For an arbitrarily smart neural network, that may require proving that there's no way for information about that neural network to get out of the training run except via the process that proves the safety of the neural network.
Implementing such security is well beyond my pay grade. But I'm not willing to bet it's beyond the ability of GPT-7.
It also means that AI development becomes harder once security reaches this level (the paper implies that increasingly strict safety requirements will gradually be added). The paper seems to downplay the development costs of humans not being able test the unsafe neural network to figure out why it couldn't be proven safe.
What Safety Properties Are Feasible?
The paper implies that we should initially ask for relatively basic safety properties, such as a refusal to help terrorists spread harmful viruses.
I want to focus instead on security properties that limit the AI's ability to take over the world. Specifically, can we prove that the AI won't interfere with a human pressing a kill button that shuts down the AI?

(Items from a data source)

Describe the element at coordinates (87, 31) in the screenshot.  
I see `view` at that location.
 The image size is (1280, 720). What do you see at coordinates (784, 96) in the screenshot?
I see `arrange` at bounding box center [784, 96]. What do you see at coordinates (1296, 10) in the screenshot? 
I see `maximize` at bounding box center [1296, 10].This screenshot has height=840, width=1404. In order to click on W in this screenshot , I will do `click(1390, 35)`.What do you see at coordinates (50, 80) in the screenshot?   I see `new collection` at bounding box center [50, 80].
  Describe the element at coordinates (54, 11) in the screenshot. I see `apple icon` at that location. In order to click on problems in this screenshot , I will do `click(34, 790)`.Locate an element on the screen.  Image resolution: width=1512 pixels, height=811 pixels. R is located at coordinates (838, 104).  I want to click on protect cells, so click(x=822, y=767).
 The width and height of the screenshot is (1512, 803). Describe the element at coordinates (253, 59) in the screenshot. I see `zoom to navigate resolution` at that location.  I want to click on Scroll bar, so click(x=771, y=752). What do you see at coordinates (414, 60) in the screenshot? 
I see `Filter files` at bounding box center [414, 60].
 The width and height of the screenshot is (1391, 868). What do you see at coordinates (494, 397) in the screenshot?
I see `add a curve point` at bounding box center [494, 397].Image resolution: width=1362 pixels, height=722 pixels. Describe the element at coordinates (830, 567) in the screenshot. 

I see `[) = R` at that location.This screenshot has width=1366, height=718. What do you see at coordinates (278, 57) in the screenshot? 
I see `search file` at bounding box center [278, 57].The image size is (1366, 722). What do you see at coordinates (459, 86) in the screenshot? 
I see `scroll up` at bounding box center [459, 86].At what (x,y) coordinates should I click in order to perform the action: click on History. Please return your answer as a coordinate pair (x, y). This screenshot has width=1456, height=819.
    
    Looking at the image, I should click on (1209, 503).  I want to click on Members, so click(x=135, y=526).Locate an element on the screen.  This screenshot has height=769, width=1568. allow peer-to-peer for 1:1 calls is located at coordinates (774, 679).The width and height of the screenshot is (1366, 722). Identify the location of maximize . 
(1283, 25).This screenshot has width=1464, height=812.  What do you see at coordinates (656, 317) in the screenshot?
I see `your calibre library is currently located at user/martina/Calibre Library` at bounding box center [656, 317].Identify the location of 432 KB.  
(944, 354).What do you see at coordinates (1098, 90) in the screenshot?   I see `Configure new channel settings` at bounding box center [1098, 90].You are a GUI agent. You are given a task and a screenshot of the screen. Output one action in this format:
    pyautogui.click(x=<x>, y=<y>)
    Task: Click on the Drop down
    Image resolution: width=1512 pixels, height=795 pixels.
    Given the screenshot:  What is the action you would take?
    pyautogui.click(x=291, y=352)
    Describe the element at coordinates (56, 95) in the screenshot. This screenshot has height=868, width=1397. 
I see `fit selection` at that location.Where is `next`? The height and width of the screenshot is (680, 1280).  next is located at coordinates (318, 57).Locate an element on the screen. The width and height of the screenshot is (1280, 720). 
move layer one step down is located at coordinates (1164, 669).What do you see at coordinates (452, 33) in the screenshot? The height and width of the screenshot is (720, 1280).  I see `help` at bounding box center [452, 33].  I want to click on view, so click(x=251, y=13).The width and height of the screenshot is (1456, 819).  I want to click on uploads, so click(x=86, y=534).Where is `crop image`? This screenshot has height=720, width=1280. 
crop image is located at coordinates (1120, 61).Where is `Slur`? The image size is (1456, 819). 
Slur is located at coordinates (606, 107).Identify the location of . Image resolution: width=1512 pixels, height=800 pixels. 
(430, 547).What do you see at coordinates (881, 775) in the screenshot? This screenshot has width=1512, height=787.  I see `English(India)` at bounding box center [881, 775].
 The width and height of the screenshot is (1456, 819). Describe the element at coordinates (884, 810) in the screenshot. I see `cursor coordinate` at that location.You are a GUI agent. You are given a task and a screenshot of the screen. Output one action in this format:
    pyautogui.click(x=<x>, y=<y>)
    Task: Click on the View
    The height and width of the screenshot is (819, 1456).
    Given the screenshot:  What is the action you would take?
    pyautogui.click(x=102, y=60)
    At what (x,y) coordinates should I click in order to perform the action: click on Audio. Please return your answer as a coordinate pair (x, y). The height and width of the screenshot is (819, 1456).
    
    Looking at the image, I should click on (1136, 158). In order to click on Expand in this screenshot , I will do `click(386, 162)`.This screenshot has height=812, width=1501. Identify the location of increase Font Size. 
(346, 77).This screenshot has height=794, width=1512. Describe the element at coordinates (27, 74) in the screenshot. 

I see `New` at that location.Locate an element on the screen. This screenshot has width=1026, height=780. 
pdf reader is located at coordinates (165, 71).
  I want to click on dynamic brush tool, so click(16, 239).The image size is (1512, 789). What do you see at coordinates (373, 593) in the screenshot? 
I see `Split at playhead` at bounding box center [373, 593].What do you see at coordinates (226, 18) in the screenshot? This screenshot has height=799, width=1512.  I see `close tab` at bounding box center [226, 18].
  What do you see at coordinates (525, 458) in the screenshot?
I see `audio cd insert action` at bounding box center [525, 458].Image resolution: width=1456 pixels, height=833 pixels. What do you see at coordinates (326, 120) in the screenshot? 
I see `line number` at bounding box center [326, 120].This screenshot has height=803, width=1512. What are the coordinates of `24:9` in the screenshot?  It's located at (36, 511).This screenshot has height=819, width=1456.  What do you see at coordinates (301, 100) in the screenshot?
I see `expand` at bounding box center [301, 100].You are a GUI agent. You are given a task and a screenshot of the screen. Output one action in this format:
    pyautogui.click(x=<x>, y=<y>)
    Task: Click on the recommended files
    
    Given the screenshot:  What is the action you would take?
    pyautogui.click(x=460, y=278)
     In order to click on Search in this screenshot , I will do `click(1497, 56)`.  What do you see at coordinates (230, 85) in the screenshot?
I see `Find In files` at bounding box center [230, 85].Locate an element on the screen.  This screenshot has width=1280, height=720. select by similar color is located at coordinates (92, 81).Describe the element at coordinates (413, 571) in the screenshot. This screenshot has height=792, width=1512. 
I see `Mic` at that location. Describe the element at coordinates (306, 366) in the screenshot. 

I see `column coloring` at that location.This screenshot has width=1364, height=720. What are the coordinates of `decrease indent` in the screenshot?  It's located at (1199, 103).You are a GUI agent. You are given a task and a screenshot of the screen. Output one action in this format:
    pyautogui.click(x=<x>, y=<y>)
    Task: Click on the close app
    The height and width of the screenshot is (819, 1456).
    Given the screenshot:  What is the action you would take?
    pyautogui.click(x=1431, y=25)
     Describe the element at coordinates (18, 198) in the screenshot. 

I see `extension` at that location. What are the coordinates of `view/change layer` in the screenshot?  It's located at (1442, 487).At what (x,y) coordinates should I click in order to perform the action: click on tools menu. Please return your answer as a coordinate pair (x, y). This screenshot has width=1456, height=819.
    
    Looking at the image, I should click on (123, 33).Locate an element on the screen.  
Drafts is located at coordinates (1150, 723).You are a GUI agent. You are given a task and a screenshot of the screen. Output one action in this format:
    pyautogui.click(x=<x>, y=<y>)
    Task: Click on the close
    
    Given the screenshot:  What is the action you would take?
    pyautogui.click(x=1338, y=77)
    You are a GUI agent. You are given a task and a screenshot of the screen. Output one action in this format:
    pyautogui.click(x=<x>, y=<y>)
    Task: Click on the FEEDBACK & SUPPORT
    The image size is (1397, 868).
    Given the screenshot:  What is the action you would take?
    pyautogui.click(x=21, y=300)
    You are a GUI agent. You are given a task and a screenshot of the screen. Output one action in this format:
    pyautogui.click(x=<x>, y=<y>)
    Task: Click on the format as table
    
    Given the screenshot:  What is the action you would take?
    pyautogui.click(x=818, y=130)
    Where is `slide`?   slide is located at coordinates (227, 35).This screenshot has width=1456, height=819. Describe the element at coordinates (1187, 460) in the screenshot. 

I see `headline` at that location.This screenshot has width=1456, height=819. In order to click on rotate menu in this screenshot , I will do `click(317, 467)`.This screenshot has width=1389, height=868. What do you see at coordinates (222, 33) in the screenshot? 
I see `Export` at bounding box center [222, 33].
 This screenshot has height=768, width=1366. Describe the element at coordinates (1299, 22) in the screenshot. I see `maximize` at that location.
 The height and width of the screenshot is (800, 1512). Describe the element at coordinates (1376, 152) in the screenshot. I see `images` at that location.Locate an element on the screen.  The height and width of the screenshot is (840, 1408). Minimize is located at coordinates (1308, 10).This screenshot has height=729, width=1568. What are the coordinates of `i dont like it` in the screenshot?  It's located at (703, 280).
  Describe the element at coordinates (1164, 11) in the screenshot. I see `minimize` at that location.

- _REQUIRED WORK_
• a. Answer these questions about the passage on proving AI safety:
(i) Whose pay grade does the writer say implementing such security is well beyond?
(ii) What example of a relatively basic safety property does the paper imply should be asked for first?
(iii) What does the writer ask whether we can prove about the AI and a human pressing a kill button?
• b. Extend the passage on proving AI safety, starting after its final question about the kill button.

- _ANSWERS BY ITEM_
• a.
(i) The writer's own pay grade.
(ii) A refusal to help terrorists spread harmful viruses.
(iii) Whether we can prove that the AI won't interfere with a human pressing a kill button that shuts down the AI.

• b.
One simple suggestion from the paper is to require that the AI needs crypto coins to enable it to access compute. That means the default is for the AI to run out of compute unless the human(s) in control of generating the coins cooperates.
That's a good start for dealing with AIs that approach human levels. Eventually we'll want to add safety properties that deter AIs from harmful manipulation of humans.
The longer-term vision seems to be gradually building up stronger safety guarantees, until they're more like Asimov's 3 Laws of Robotics.
More Caveats
The strategy assumes we'll develop a good set of safety properties that we're demanding proof of. There's likely some room for automated systems to figure out what safety humans want, and turn it into rigorous specifications. Tegmark and Omohundro prefer to have this step done by humans.
I'm willing to accept that for near-human stages of AI, but not too long after that we'll needed something closer to an AI-generated approximation to CEV. I'll classify this as being a fairly important problem, one that's shared by most other approaches to AI safety.
Proofs about hardware seem different from proofs about software, since there are uncertainties about how well the theorem prover can observe the hardware. This seems like a relatively minor issue, but I'm uncomfortable with the way the paper claims mathematical certainty about the proofs.
The authors list sensor reliability as an open problem. They aim only for increasing that reliability, not full guarantees. So I'm getting mildly conflicting messages about how much certainty the paper is aiming for.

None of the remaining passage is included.